長納期化による受注停止で購入不可のクルマがある。特にトヨタには多い印象だが、ほかのクルマからすると購入候補に入るチャンス。人気のSUV、トヨタ ハリアーの代打となるミドルクラスSUVをトヨタ以外のメーカーから選んでみた!!
※本稿は2026年4月のものです
文:片岡英明/写真:トヨタ、日産、マツダ、三菱、ベストカー編集部
初出:『ベストカー』2026年5月26日号
※代打の納期は2026年4月中旬時点のものとなります。点数は、対象のトヨタ車を100点とした場合の評価となります
トヨタ ハリアーの代打は?
クロスオーバーSUVの先駆けかつラグジュアリーSUVブームの火付け役となったのがハリアーだ。
現行の4代目は、HEV、ガソリン車ともに走りの実力と上質感を高め、PHEVも加わった。登場から6年目でもスタイリッシュで、魅力は色褪せていないが、受注停止ですぐに買えないのが悩みだ。
ピンチヒッターの筆頭は日産のエクストレイル。e-POWERは、可変圧縮比エンジンのVCターボで武装。パワフルなことで知られるハリアーの2.5Lハイブリッドを凌ぐほどパンチの効いた加速を披露する。
電動4WDのe-4ORCEも実力は非凡。滑りやすい路面だけでなく舗装路でも意のままの気持ちいい走りを満喫できる。アウトドア派はハリアーより魅力的と感じるだろう。個性際立つオーテック仕様も選べる。
マツダのCX-60もハリアーにない魅力を持つSUVだ。革新的な直列6気筒ディーゼルターボやPHEVなど、ハリアー以上に多彩なパワーユニットを揃えている。
直6のマイルドHEVもターボも実用域で豊かなトルクを発生。燃費がいいのも美点だ。PHEVの軽やかな走りもハリアーと甲乙つけ難い。

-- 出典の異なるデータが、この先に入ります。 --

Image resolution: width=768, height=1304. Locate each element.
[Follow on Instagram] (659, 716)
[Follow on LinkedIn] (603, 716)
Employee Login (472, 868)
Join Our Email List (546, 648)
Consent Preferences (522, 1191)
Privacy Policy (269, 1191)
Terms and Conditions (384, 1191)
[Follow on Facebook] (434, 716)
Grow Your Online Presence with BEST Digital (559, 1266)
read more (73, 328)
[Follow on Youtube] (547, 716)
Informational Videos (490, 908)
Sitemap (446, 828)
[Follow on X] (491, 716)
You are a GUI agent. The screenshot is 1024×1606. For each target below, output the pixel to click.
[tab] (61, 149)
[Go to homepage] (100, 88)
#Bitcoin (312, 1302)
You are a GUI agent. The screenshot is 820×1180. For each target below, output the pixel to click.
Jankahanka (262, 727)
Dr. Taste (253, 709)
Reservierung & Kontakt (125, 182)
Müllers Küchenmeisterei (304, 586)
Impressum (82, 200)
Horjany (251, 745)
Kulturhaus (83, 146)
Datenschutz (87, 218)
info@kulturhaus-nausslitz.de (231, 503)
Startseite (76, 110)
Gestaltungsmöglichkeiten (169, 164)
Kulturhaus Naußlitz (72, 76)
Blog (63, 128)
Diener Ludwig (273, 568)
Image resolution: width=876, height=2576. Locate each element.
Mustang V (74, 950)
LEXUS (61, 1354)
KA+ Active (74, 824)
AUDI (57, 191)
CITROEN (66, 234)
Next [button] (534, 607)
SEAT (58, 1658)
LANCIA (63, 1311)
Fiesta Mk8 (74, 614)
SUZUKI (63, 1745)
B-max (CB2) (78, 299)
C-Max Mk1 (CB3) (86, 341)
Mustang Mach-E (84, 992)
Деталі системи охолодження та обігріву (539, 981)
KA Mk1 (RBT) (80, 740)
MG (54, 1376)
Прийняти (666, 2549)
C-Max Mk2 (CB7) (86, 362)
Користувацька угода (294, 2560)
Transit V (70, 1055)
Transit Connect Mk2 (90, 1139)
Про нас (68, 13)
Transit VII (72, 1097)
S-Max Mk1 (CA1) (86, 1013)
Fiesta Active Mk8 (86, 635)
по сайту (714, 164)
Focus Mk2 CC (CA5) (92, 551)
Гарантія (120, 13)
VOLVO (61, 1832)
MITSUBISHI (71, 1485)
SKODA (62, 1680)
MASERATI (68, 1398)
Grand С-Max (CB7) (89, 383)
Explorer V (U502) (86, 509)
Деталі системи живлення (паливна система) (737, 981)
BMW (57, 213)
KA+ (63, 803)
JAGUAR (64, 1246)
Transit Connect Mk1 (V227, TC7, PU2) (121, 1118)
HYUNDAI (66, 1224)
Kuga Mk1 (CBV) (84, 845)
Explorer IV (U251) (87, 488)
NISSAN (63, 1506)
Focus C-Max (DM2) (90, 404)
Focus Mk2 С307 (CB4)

走りの味わいもSUVレベルを超えたスポーティ感覚で、狙いどおりに走れるが、初期モデルはハードな乗り味に閉口した。だが、スプリングやダンパーなどの減衰特性を見直して不快な突き上げを抑え込んだ。
ツインモーター4WDのアウトランダーもハリアーにはない魅力を秘めている。いち早く投入したPHEVは新世代になり、一充電航続距離もハリアーを凌ぐ。急速充電器に対応しているのも強みのひとつだろう。
S-AWCも絶妙な制御によって新境地を切り拓いた。雪道やダートだけでなくサーキットでも意のままの気持ちいい走りを楽しめる。インテリアの質感と快適装備の充実度だってハリアーに負けていない。
また、エクストレイルと同じように7人乗り仕様を選べる。広くはないが、いざという時には便利だと感じるはずだ。レギュラーになる魅力が伝わってくる。